As described in the methodology, the flood-hazard level values were calculated following the WLC procedure, using the classified and normalized values of the five criteria involved and their weighting coefficients (Table 4 and Table 5). The final basic flood-hazard assessment map (Hbasic) is presented in Figure 7a. It was produced after the reclassification of the flood-hazard level values into five categories (from very low to very high) with the quantile classification method. In addition, two other maps characterizing the maximum (Hmax = Hbasic + ΔS) and minimum (Hmin = Hbasic + ΔS) flood-hazard level values were produced (Figure 7b and Figure 8) after the examination of the influence of uncertainty of the adopted factor weights on the flood-hazard assessment. This was necessary since uncertainty plays an important role in natural hazard evaluation [70,71] and can bias the outcome of every hazard assessment.

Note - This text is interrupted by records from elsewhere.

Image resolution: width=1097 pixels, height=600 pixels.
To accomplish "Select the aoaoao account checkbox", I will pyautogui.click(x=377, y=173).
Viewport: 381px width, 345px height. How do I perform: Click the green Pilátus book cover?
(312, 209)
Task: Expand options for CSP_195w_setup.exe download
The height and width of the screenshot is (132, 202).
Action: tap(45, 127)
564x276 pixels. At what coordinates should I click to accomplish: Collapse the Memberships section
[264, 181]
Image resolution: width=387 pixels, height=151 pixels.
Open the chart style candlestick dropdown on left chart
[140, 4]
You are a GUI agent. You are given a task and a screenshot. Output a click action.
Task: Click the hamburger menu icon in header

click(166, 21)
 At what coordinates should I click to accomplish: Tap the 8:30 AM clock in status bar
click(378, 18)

The uncertainties of the weighting coefficient for each factor (ΔWi) are shown in Table 6.
Regarding the spatial development of the five flood-hazard zones, the percentages corresponding to the area of each hazard zone for the three flood-hazard assessment maps (Hbasic, Hmax and Hmin) of Figure 7 and Figure 8 are included in Table 7. An area of 26.3 km2, which corresponds to the 22.7% of the total catchment, belongs to the high flood-hazard zone, while 24.7 km2 (some 21.3% of the catchment) is very highly prone to flooding. The areas of the high flood-hazard zones of the maximum flood-hazard assessment value map (Hmax) are negligibly increased compared to the corresponding zones of the basic map (Hbasic), whereas the areas of the very high flood zone are negligibly lower. This similar comparison proves that the spatial extents of moderate hazard zones decrease, while the moderate, low and very low hazard zone increase. Comparing the zones of the map of the minimum value of the flood-hazard assessment (Hmin) to those of the basic map (Hbasic), the areas of high and very high flood-hazard zones decrease, whereas the moderate, low and very low hazard areas slightly increase.

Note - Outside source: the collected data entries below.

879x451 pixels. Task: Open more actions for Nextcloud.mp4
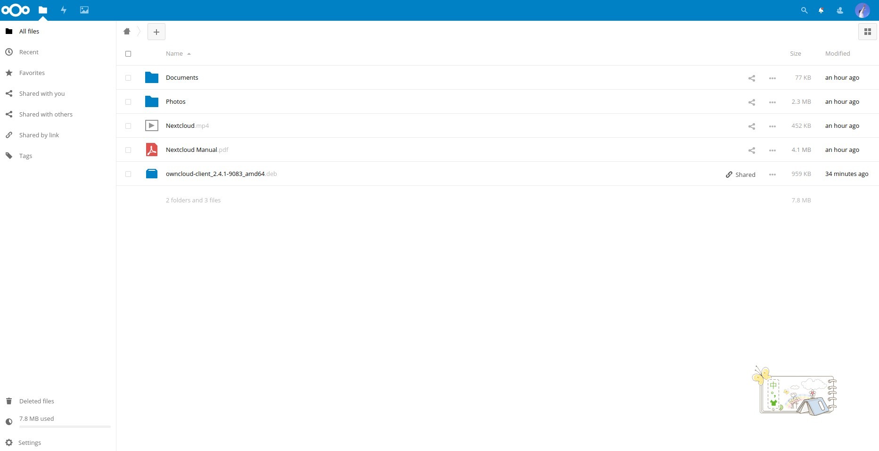[x=772, y=126]
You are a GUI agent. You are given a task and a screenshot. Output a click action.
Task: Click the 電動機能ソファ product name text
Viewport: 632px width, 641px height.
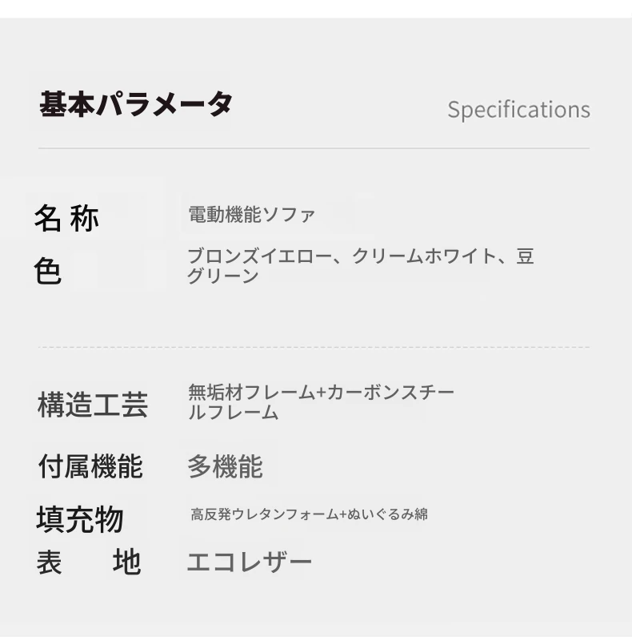[x=251, y=215]
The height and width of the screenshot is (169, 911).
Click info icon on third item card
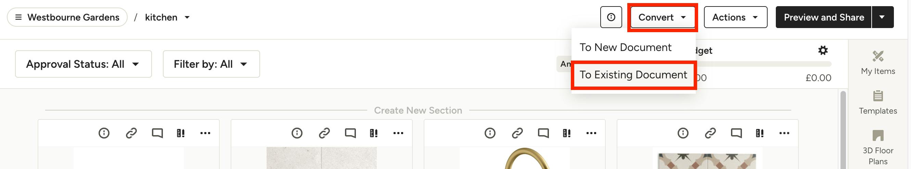tap(490, 133)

The resultant flood-hazard assessment maps indicate that the areas of very high and high flood-hazard are distributed mostly on the lower reaches of the Megalo Rema River, along the main stream channel and around the mouth of the River (Figure 7a,b and Figure 8). Additionally, an extensive low-lying area at the southern and western parts of the catchment belongs to the zones of high and very high flood-hazard risk. The flood-hazard map shows that the urban areas on both sides of the main channels of the drainage network are more prone to flooding. It is evident that these parts of the catchment are relatively low-lying, of gentle slope and densely populated. They include residential areas of the Rafina-Pikermi, Penteli, Pallini, Peania, Spata, Glika Nera, Gerakas and Anthousa settlements, with a total population of ~85,000 residents. This high population density is directly associated with the urbanization of this area, which increases the surface runoff during extreme rainfall events and contributes to an increased human exposure and social vulnerability to the flood-hazard. The northern and the southwestern mountainous parts of the study area are low and very low flood-hazard areas. Limited regions at the central part of the catchment are classified as being of high and very high flood risk; those that are include the settlements of Dion, Kallitechnoupolis and Drafi.

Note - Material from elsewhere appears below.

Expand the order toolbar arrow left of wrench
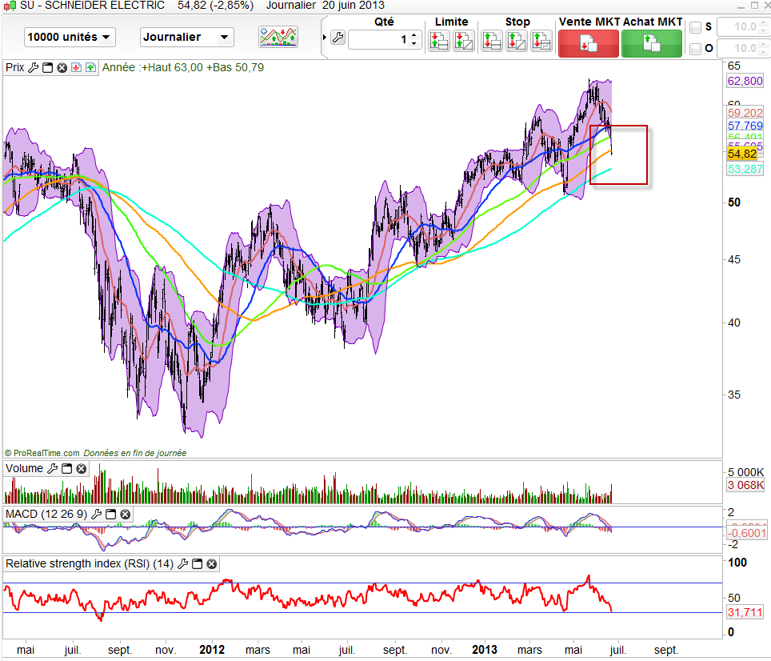This screenshot has width=771, height=661. point(324,38)
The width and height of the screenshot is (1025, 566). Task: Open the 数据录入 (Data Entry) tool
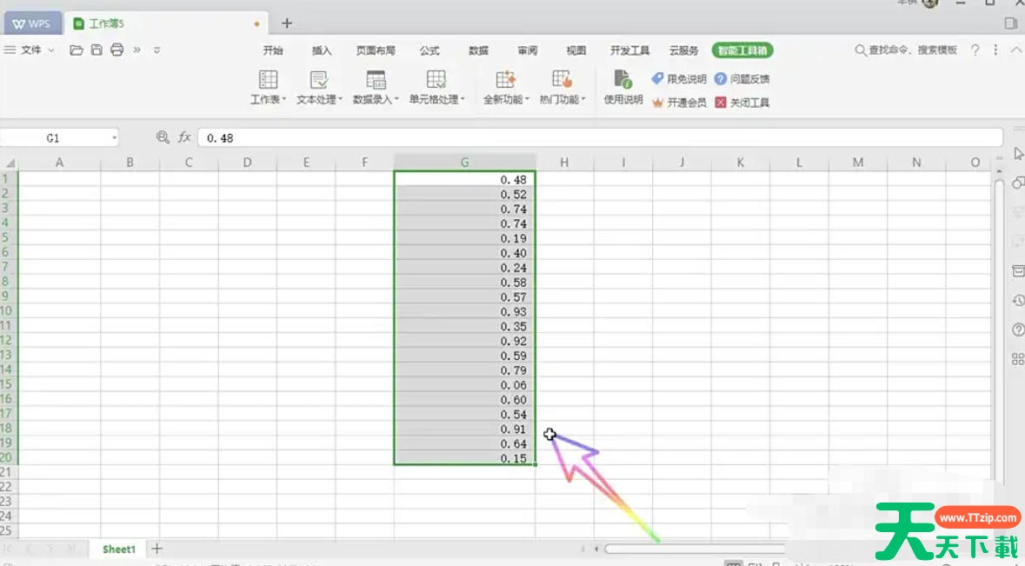pos(375,86)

The distribution of land use in the susceptible to flooding zones of the Hbasic flood hazard map is illustrated in the bar charts of Figure 9. Accordingly, 30.6% and 37.0% of the high and very high flood-hazard zones are occupied by agricultural land and related activities. Significant parts of the highly prone to flooding areas correspond to continuous and discontinuous dense urban fabric (12.6%), discontinuous medium- and low-density urban fabric (15.1%) and industrial, commercial, public and private units and construction sites (7.2%). Similarly, dense urban fabric, medium- to low-density urban fabric and industrial, commercial, public and private units and construction sites constitute 9.4%, 13.5% and 10.1% of the very high flood risk zone, respectively. It is worth noting that some 9.9% and 9.5% of the high and very high flood-prone areas, respectively, consist of road network and associated land. Very low to moderate prone areas appear mainly at forests and areas covered by natural vegetation (see Table 8).
The analysis performed by Giannaros et al. [48] in an attempt to introduce an operational impact-based warning system in the area, coupling a state-of-the-art numerical weather prediction model with an advanced, spatially explicit hydrological model, provided some preliminary discharge thresholds in terms of flash flooding’s socioeconomic impacts. Minimal impact was reported when the peak discharge in the mouth of Megalo Rema was lower than 20 m3/s, whereas maximum stream discharges that ranged from 20 m3/s to 40 m3/s were associated with major impact. Significant impact was induced by events that were characterized by peak stream flows higher than 40–60 m3/s. These thresholds are considered as preliminary since their reliability is mainly moderated due to the lack of discharge data along the entire length of the Megalo Rema stream [48].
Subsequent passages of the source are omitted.